→ Records to process

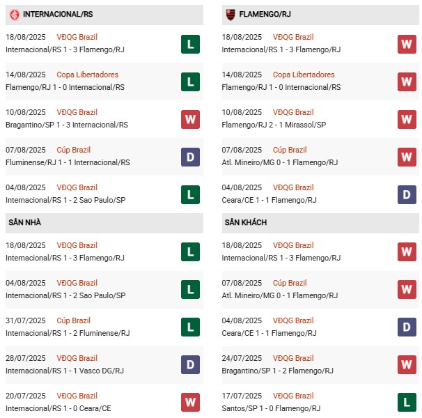Image resolution: width=422 pixels, height=418 pixels.
Task: Click the W badge for Bragantino/SP 1-3 Internacional/RS
Action: (x=190, y=119)
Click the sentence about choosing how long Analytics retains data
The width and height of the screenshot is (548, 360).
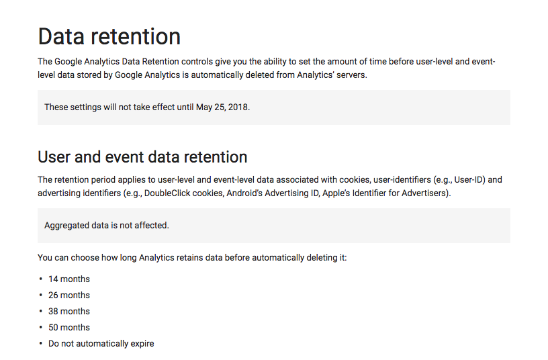(x=192, y=258)
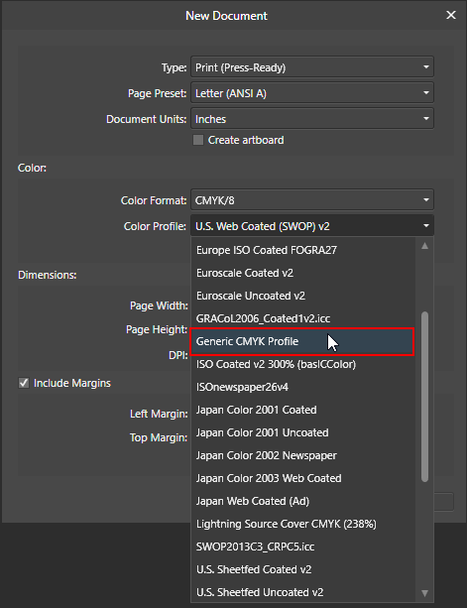Choose Europe ISO Coated FOGRA27 profile
467x608 pixels.
click(302, 250)
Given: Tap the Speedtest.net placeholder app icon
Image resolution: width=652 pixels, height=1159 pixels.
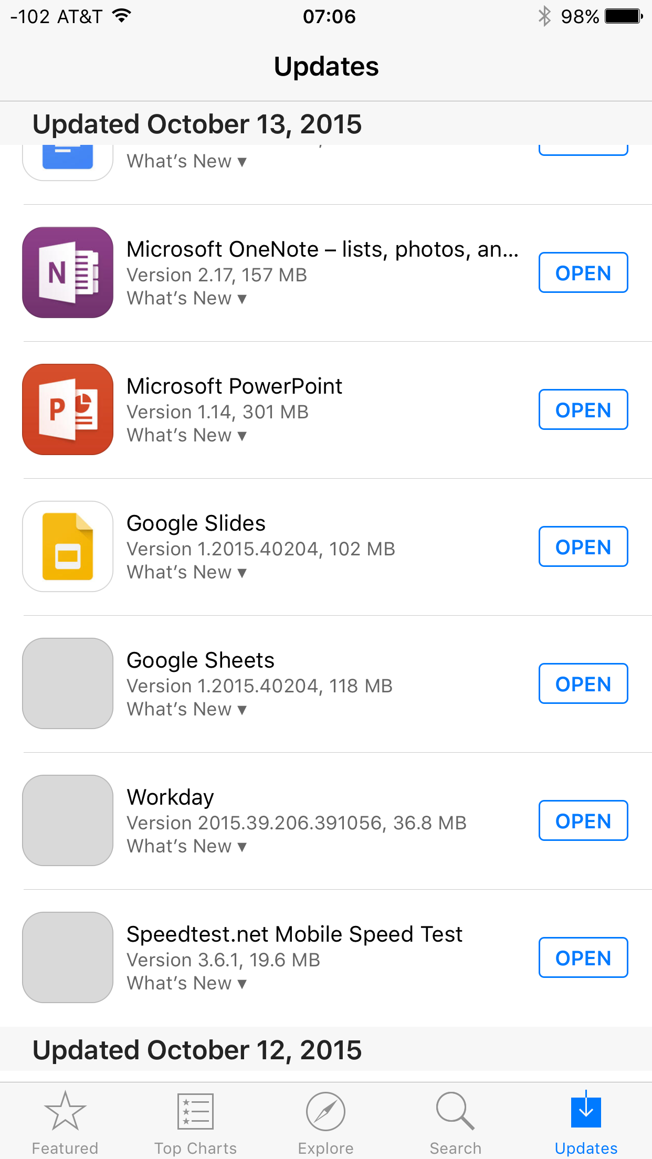Looking at the screenshot, I should [68, 957].
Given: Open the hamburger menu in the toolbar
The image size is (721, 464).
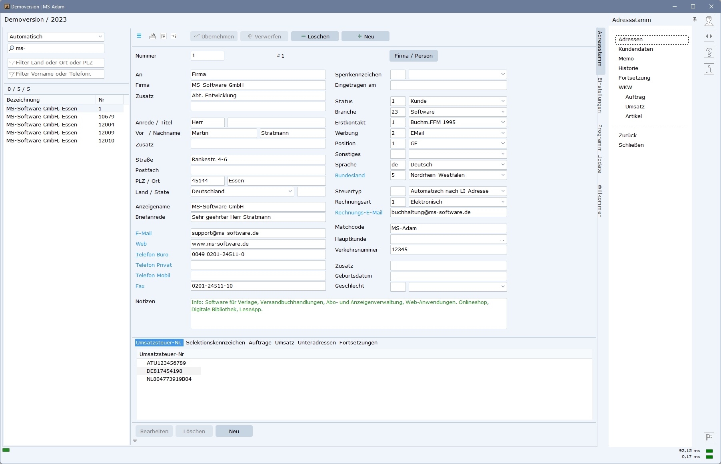Looking at the screenshot, I should 139,36.
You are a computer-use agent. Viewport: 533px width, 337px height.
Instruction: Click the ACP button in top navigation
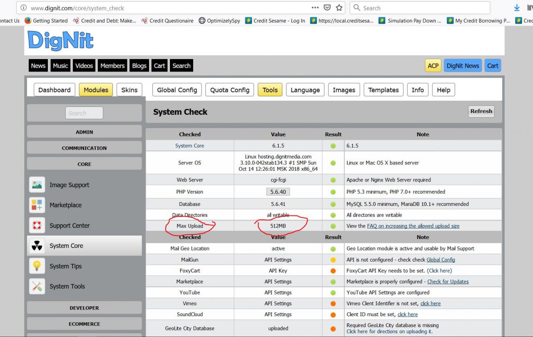pos(433,66)
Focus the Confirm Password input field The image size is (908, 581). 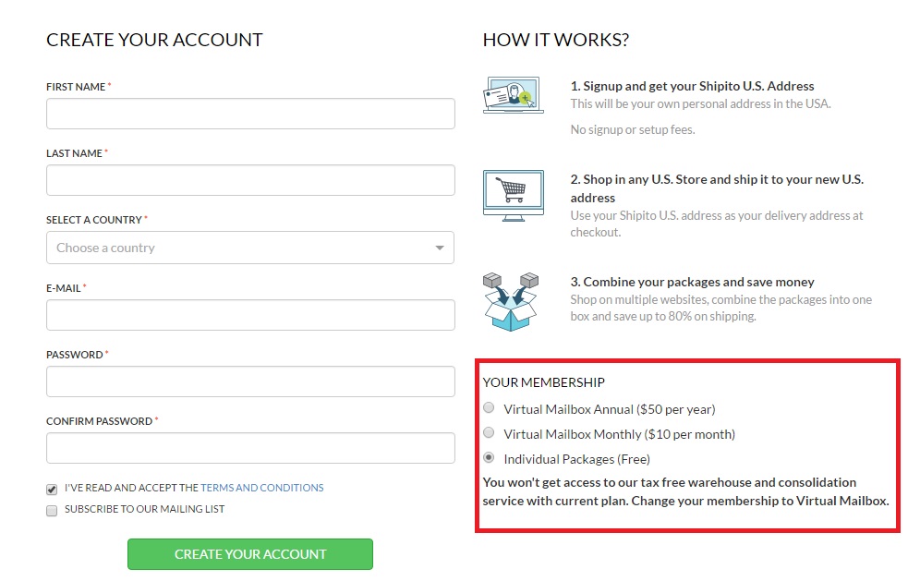(250, 448)
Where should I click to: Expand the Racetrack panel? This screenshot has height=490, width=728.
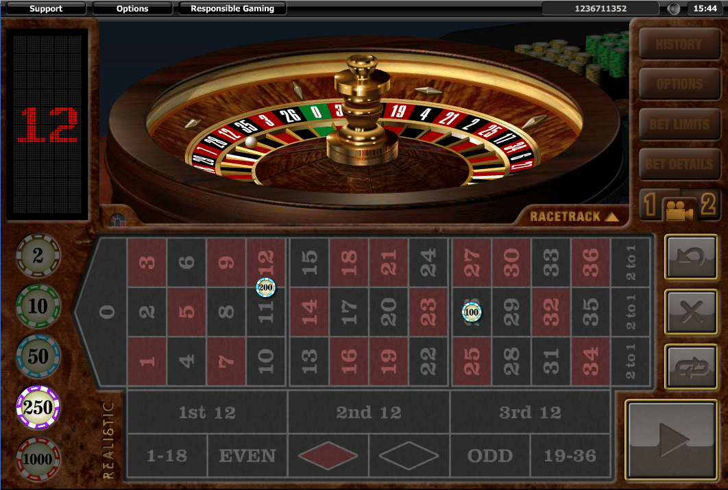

→ Task description
When a line of the material holds the string "Given", copy that line.

→ Answer section
Given: Tap the Speedtest.net placeholder app icon
Given: Open the hamburger menu in the toolbar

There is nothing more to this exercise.